Merino Jobs Operations
Navigational Suggestions
This document provides instructions and documentation on the navigational suggestions job.
This job creates a file that is ingested by the Top Picks/Navigational Suggestions provider.
The provider indexes a collection of the top 1000 searched domains and generates the top_picks.json
file. Then the provider backend can serve suggestions that match query terms that are searched by the client to second-level domains.
If you need to run the navigational suggestions job ad-hoc, the quickest recommended solution is to run it in Airflow, download the top_picks.json
file sent by email,
and then merge the new file into the Merino repo with the newly generated one.
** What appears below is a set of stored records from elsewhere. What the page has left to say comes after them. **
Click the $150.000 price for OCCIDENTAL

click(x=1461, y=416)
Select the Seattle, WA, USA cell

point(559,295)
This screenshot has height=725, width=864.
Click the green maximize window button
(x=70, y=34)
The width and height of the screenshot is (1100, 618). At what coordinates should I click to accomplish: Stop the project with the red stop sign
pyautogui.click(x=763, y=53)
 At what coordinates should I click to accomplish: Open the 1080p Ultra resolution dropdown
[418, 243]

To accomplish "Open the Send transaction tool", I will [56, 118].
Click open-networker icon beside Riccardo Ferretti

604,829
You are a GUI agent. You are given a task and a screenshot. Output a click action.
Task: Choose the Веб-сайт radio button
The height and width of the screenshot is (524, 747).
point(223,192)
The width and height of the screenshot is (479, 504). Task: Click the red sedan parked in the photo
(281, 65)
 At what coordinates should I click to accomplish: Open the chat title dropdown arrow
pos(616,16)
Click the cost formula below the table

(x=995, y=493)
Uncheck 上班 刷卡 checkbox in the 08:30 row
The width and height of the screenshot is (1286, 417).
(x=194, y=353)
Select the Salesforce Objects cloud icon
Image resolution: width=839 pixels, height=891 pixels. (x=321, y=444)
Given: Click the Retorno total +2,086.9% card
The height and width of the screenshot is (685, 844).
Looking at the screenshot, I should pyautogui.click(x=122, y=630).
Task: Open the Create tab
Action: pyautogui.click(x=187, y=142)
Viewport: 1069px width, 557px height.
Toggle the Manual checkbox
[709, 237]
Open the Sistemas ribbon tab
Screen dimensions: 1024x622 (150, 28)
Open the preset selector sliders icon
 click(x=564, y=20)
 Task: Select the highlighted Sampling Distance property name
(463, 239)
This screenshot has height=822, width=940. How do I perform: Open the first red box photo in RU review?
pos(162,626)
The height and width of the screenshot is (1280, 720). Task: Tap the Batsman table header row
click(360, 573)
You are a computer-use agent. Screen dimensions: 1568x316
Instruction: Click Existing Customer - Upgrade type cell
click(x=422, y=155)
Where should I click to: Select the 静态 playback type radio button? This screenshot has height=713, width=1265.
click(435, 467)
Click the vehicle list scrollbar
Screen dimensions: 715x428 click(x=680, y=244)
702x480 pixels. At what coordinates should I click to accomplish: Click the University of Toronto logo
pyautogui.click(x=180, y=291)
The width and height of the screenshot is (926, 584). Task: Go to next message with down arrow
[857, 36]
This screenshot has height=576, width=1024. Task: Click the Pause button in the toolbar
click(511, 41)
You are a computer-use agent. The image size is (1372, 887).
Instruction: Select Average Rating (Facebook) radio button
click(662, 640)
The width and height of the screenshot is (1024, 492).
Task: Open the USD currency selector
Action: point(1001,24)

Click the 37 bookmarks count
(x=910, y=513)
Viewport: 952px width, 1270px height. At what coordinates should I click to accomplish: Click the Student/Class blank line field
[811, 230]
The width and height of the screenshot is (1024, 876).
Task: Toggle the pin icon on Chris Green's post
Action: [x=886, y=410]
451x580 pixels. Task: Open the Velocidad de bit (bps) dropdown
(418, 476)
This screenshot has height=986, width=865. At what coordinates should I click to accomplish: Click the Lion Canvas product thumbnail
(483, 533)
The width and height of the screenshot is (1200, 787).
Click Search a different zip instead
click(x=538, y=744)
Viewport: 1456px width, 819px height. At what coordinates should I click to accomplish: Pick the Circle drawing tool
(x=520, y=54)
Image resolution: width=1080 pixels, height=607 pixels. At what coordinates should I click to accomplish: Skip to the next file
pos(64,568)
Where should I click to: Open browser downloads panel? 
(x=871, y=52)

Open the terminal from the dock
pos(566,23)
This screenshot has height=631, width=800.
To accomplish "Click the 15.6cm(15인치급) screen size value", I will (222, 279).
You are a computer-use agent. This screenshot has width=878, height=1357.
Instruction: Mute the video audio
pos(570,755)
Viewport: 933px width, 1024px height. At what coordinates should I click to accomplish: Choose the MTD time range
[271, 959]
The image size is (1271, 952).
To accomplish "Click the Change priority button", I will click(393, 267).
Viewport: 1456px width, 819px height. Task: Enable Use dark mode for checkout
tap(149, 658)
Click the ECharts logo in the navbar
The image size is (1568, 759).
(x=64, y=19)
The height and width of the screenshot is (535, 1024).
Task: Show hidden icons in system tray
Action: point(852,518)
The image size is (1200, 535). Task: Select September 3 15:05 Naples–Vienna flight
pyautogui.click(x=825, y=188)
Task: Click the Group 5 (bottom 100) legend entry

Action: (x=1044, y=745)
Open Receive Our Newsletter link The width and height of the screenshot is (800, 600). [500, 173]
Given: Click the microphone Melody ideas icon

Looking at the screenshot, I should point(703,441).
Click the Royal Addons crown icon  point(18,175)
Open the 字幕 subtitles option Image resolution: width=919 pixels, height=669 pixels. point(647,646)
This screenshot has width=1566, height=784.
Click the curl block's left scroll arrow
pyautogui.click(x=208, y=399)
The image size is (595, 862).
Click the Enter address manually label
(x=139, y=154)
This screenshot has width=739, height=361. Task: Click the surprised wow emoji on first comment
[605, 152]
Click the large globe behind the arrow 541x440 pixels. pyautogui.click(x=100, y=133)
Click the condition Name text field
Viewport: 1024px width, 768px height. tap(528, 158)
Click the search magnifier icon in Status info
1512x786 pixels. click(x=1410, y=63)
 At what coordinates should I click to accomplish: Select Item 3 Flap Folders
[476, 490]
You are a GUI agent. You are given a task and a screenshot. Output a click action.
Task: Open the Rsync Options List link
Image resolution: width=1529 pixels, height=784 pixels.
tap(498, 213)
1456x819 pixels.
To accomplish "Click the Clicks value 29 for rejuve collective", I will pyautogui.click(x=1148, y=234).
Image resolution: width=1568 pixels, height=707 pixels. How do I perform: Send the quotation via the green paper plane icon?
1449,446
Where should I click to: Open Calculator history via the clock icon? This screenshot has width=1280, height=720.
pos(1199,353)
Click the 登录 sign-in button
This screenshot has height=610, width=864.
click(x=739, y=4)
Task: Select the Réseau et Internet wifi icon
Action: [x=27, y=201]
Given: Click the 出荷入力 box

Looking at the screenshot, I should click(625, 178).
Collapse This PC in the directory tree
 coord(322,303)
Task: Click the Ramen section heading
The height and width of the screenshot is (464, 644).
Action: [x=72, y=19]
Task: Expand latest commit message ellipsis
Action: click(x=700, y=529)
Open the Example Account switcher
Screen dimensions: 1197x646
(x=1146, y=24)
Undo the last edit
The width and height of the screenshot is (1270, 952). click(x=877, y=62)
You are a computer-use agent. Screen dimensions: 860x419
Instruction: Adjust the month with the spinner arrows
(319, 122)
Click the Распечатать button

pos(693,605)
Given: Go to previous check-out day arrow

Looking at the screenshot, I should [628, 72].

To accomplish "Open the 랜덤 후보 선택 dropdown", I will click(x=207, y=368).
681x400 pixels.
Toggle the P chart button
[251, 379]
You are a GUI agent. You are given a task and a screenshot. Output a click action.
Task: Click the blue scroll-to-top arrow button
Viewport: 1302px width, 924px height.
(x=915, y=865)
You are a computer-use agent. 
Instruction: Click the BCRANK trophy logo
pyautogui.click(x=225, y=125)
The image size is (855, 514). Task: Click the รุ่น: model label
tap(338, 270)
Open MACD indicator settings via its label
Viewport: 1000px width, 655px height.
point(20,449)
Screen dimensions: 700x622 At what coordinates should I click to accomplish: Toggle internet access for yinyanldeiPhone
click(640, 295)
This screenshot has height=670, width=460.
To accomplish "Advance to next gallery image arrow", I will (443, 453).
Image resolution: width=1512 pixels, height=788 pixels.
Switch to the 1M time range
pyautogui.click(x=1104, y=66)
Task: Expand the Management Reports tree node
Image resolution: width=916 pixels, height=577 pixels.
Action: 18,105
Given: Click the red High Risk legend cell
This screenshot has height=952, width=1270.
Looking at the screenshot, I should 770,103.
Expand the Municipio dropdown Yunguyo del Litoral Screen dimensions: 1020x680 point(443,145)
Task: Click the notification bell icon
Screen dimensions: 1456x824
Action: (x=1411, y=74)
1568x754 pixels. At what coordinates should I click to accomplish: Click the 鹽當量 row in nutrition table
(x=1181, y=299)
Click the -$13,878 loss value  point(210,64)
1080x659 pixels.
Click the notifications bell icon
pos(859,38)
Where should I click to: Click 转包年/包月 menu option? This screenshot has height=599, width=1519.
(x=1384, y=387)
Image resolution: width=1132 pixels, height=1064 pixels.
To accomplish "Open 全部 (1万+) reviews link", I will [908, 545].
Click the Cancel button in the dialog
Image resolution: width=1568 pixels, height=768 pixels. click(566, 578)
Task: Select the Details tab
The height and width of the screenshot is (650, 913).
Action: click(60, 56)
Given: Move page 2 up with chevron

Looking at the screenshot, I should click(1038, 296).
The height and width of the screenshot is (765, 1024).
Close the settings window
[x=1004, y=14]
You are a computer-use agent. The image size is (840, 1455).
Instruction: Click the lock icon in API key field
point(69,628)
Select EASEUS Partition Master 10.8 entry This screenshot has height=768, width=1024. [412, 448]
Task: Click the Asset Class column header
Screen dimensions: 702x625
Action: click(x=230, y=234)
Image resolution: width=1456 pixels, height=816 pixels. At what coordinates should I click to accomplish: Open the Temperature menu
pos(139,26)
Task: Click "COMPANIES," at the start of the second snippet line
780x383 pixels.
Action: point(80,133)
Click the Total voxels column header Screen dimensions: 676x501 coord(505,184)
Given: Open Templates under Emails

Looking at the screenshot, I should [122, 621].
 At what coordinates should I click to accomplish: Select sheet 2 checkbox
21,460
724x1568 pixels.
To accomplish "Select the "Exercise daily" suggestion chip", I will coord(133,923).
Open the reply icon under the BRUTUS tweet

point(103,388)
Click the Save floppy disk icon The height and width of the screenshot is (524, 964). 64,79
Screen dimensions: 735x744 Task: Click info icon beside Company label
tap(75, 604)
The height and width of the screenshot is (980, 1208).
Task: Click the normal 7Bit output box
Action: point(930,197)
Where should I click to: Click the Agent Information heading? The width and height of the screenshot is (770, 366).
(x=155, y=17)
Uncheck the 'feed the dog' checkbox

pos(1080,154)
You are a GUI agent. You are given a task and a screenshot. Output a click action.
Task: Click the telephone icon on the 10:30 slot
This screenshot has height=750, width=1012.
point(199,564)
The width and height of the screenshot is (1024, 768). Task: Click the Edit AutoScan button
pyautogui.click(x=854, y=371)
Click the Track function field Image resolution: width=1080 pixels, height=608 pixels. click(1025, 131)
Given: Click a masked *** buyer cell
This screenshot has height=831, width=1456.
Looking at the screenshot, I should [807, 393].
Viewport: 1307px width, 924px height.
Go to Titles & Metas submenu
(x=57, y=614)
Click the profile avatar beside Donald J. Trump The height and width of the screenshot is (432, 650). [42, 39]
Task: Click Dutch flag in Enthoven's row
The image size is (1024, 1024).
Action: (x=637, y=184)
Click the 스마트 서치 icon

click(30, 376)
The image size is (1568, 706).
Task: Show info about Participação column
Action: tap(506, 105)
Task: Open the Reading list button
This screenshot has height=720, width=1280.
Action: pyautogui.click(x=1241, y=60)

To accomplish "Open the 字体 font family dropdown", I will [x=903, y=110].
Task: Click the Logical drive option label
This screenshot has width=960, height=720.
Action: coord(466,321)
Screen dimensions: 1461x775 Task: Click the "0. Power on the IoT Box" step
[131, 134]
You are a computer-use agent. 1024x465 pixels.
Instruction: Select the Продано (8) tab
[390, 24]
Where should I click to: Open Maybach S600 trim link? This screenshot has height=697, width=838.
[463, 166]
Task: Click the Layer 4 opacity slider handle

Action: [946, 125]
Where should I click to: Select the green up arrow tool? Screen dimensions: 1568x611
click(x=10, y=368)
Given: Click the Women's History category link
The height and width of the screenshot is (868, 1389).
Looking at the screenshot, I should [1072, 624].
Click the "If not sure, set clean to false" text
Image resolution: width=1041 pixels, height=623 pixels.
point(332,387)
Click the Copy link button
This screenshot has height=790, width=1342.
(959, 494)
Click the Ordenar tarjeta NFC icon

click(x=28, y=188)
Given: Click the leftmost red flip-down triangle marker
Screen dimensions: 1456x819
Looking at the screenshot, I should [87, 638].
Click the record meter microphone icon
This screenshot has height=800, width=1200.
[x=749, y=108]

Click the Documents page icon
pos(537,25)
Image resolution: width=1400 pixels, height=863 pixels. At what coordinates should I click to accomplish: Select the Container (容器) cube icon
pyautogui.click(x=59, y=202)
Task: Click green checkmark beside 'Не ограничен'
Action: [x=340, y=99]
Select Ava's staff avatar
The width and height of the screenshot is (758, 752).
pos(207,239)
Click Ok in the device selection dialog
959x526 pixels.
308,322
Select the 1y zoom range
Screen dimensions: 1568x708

If needing to update the blocklist to avoid certain domains and suggestions from being displayed, please see the navigational suggestions blocklist runbook.
Running the job in Airflow
Normally, the job is set as a cron to run at set intervals as a DAG in Airflow. There may be instances you need to manually re-run the job from the Airflow dashboard.
Grid View Tab (Airflow UI)
- Visit the Airflow dashboard for
merino_jobs
. - In the Grid View Tab, select the task you want to re-run.
- Click on 'Clear Task' and the executor will re-run the job.
Graph View Tab (Airflow UI) - Alternative
- Visit the Airflow dashboard for
merino_jobs
. - From the Graph View Tab, Click on the
nav_suggestions_prepare_domain_metadata_prod
task. - Click on 'Clear' and the job will re-run.
At the conclusion of the job, you should recieve an email with a link to the newly generated file. Ensure you are a member of the disco-team
email distro group to recieve the email.
Note: You can also re-run the stage job, but the changes won't reflect in production. Stage should be re-run in the event of an error before running in prod to verify the correction of an error.
See Airflow's documentation on re-running DAGs for more information and implementation details.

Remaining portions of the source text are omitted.